Fico impressionada como alguns escritores foram capazes de imaginar como seria o futuro da Humanidade, e Karin Boye, lá nos anos 1940, o fez com a incrível (e pouco conhecida) distopia chamada "Kallocaína".
Este post merece que falemos mais sobre Karin Boye. Nascida em 1900 na Suécia, Karin foi uma poetisa, professora e ativista do movimento antifascista, além de ser membro de uma organização em prol da liberdade das mulheres e de ser assumidamente lésbica em plenos anos 1930. Um ano antes de morrer, Karin escreveu a distopia "Kallocaína", sua obra mais conhecida.
No Estado imaginado por Boye, a individualidade não mais existe, seja ela qual for: todas as pessoas usam as mesmas roupas, moram nas mesmas casas, tem os mesmos empregos, e são chamados de cidadãos-soldados.
As crianças são criadas pelo Estado e separadas dos pais quando atingem a puberdade, todos os aspectos da vida são racionalizados, padronizados e especializados sem qualquer livre arbítrio, todos aprendem que existem apenas para servir o Estado e, claro, há câmeras e microfones por toda parte.

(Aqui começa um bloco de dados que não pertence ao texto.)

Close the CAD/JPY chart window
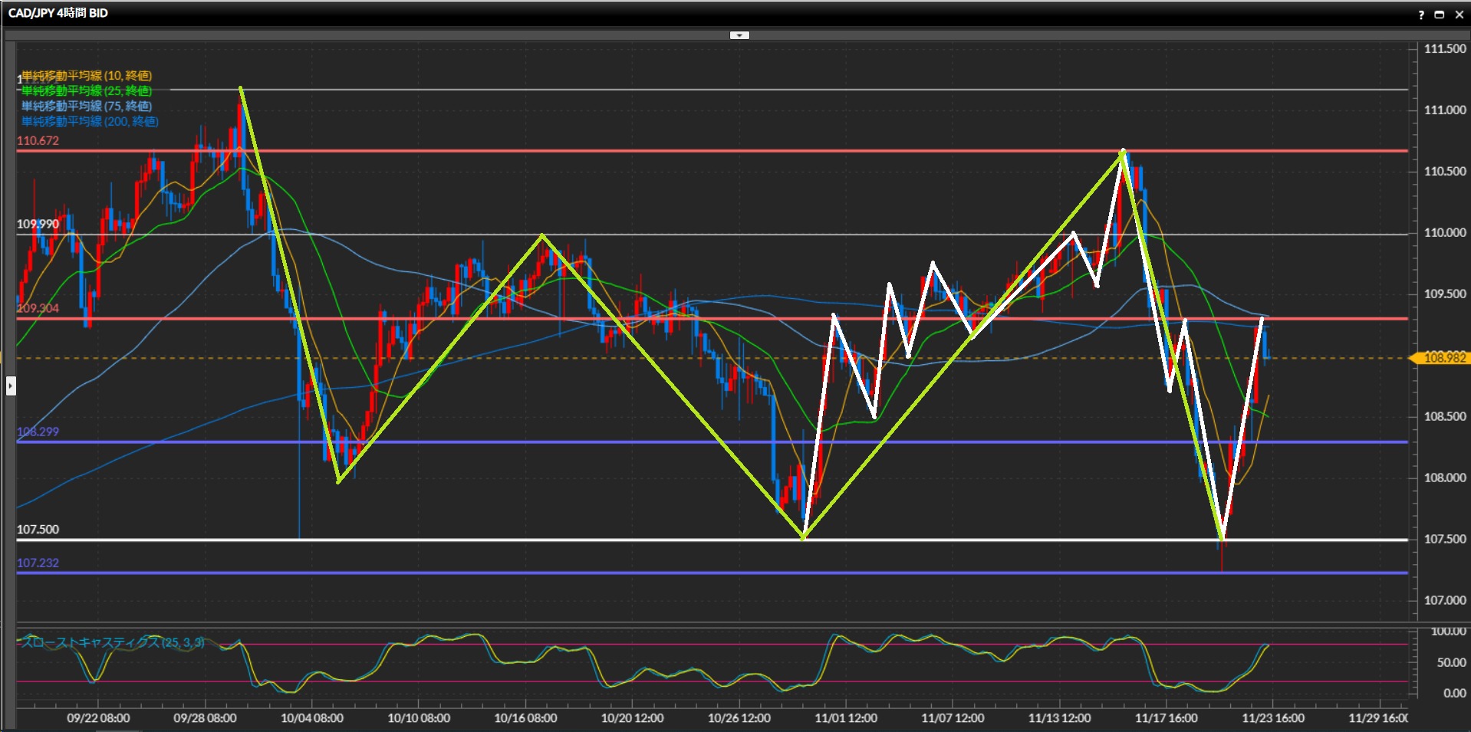The width and height of the screenshot is (1471, 732). point(1459,15)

As partes mais interessantes da história são os relatos das pessoas sob efeito da kallocaína, pois Boye fez um trabalho muito bom ao retratar pessoas sob a influência da droga, sobretudo porque é um grande contraste com o quão cautelosas elas geralmente são. É importante ressaltar, contudo, que o leitor não deve esperar confissões cheias de conteúdo sexual e/ou violência. O teor dessas confissões são mais introspectivos, voltados para as dúvidas que as pessoas tem sobre a santidade do Estado.

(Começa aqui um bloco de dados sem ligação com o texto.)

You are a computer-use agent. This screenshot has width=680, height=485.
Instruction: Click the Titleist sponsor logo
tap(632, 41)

A partir do desenvolvimento da kallocaína, o Estado pode processar as pessoas pelos seus pensamentos, e espera-se que Kall ajude, uma vez que ele foi o inventor da droga. Ele também é responsável por denunciar as primeiras pessoas que serão julgadas pelo Estado, e ele resolve denunciar seu próprio chefe, que lhe parece uma pessoa "bastante excêntrica". Mas, aos poucos, Kall percebe que as pessoas estão simplesmente sendo pessoas, contando sobre suas próprias histórias e sentimentos.
Kall também passa a desconfiar de sua própria esposa e, em última instância, de si mesmo.

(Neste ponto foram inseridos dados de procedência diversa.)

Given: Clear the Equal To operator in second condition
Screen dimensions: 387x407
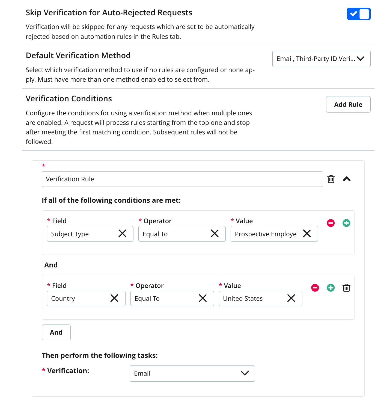Looking at the screenshot, I should click(x=203, y=298).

A leitura deste livro teve altos e baixos. Em vários momentos, ele se torna chato, maçante, e precisei fortemente me lembrar de que é um livro escrito há quase cem anos. O ritmo da narrativa já não combina com o nosso ritmo de hoje em dia, então requer uma certa paciência da nossa parte. Mas, ainda assim, por respeito a Boye e ao que ela representa, decidi levar a leitura até o fim, mesmo que a trancos e barrancos.
Uma das ideias centrais do livro coincide com os rumores sobre "drogas da verdade" que existiam naquela época, drogas estas que garantiriam a subordinação de todos os cidadãos ao Estado. Tanto "Admirável Mundo Novo" (1932) de Aldous Huxley, quanto Kallocaína são distopias de drogas, ou sociedades nas quais a farmacologia é usada para suprimir a oposição à autoridade. No entanto, ao contrário de "Admirável Mundo Novo", em que uma droga é usada para suprimir o desejo de inconformidade em geral, a kallocaína é usada para detectar atos individuais e pensamentos de rebelião.
Recomendo somente para leitores que gostem de distopias e que já tenham lido todas as obras deste Guia da História das Distopias que organizei.